Abdullah ve Habib isminde Bedr Savaşı’na katılan iki oğlu vardı. Diğer gazaların hepsine birlikte iştirak ettiler. Ümmü Ümâre (r. anhâ), kocası hazret-i Zeyd’in vefatından sonra Guzeyye ibni Amr’la evlendi. Bu zâttan Temim adlı bir oğlu ile kızı Havle dünyâya geldi. Müseylemet-ül-Kezzâb’la yapılan savaşa da katılan Ümmü Ümâre’nin (r. anhâ) ne zaman vefat ettiği belli değildir. Ancak Medine’de vefat ettiği ve Bakî kabristanına defnedildiği bilinmektedir.

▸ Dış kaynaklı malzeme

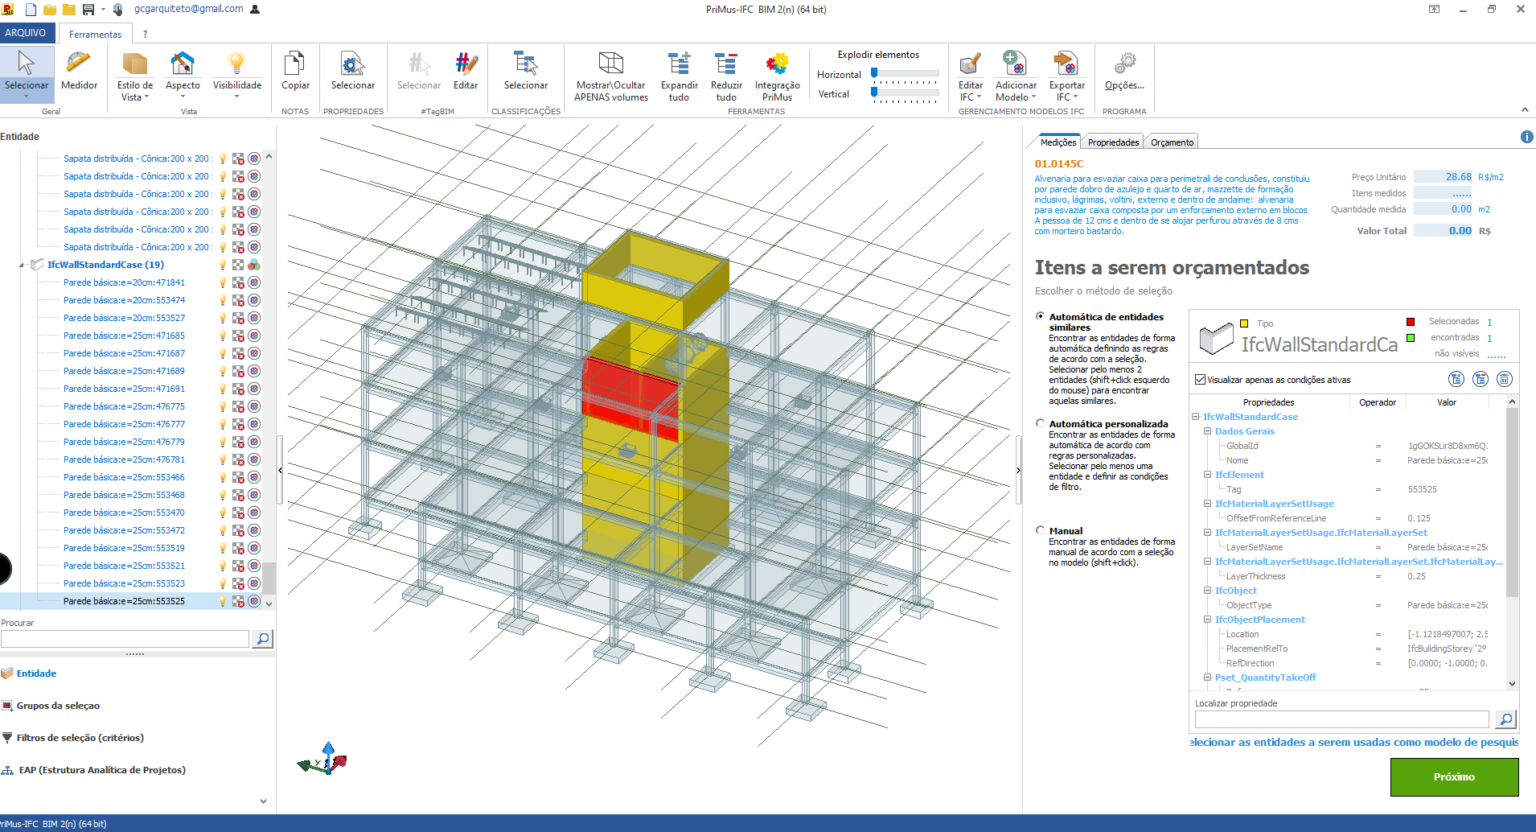Open the Estilo de Vista dropdown
Screen dimensions: 1536x832
pos(133,77)
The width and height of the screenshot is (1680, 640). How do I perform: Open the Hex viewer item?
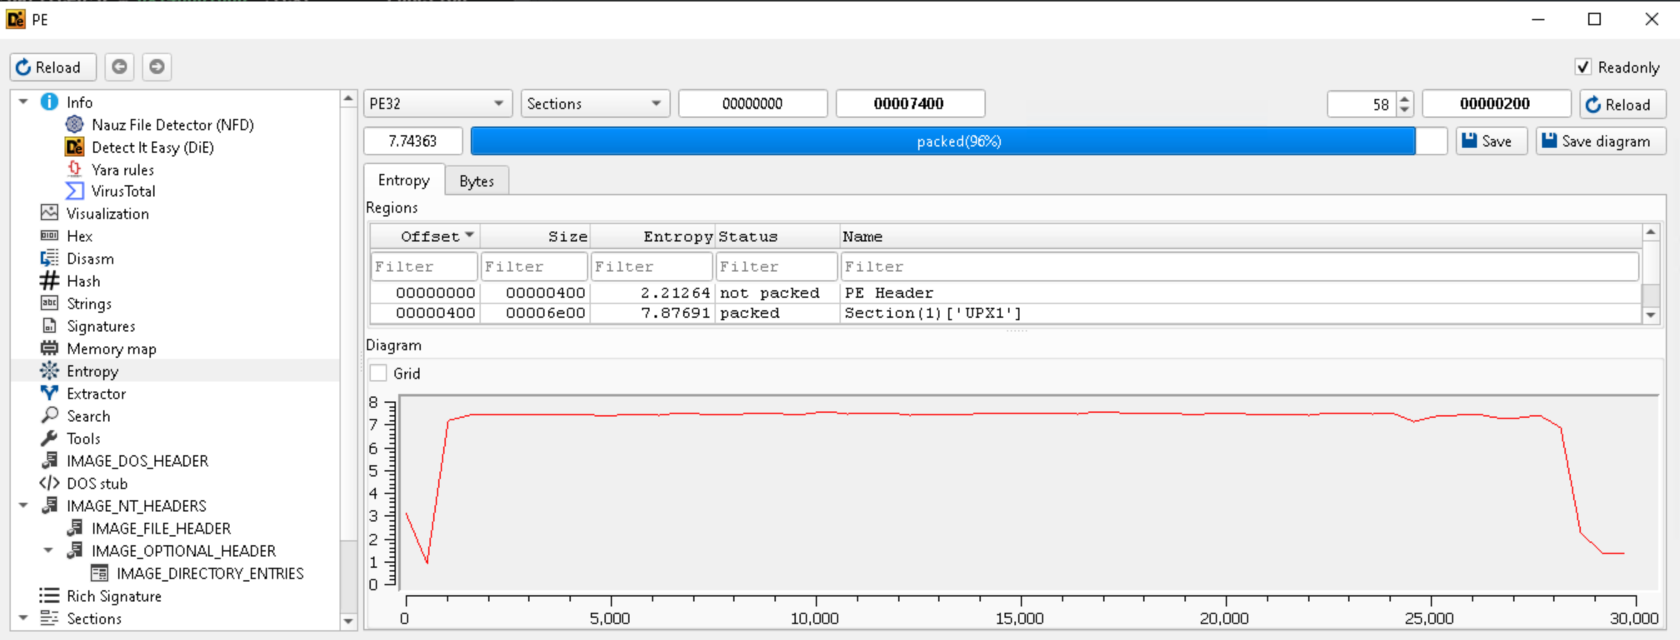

Uhud gazasına zevci Zeyd bin Asım, oğulları Habîb ve Abdullah (r. anhüm) ile birlikte katılarak, şecaat ve kahramanlıklar gösterdi. Gazilere su dağıtmak ve yaralarını sarmak vazifesiyle katıldığı savaşın en şiddetli bir ânında, Resûlullah sallallahü aleyhi ve sellem efendimize saldıran bir müşriki atından aşağı düşürüp öldürdü. Ok, kılıç ve kalkan kullanarak düşmana saldırırken, kendisi de bir kaç yerinden yaralandı. Yaralı haliyle zevci ve oğullarını savaşa teşvik etti. Düşman, Resûlullah efendimize hangi istikâmetten saldırırsa, hemen zevci ve oğullarıyla oradan müdâfaada bulunurdu.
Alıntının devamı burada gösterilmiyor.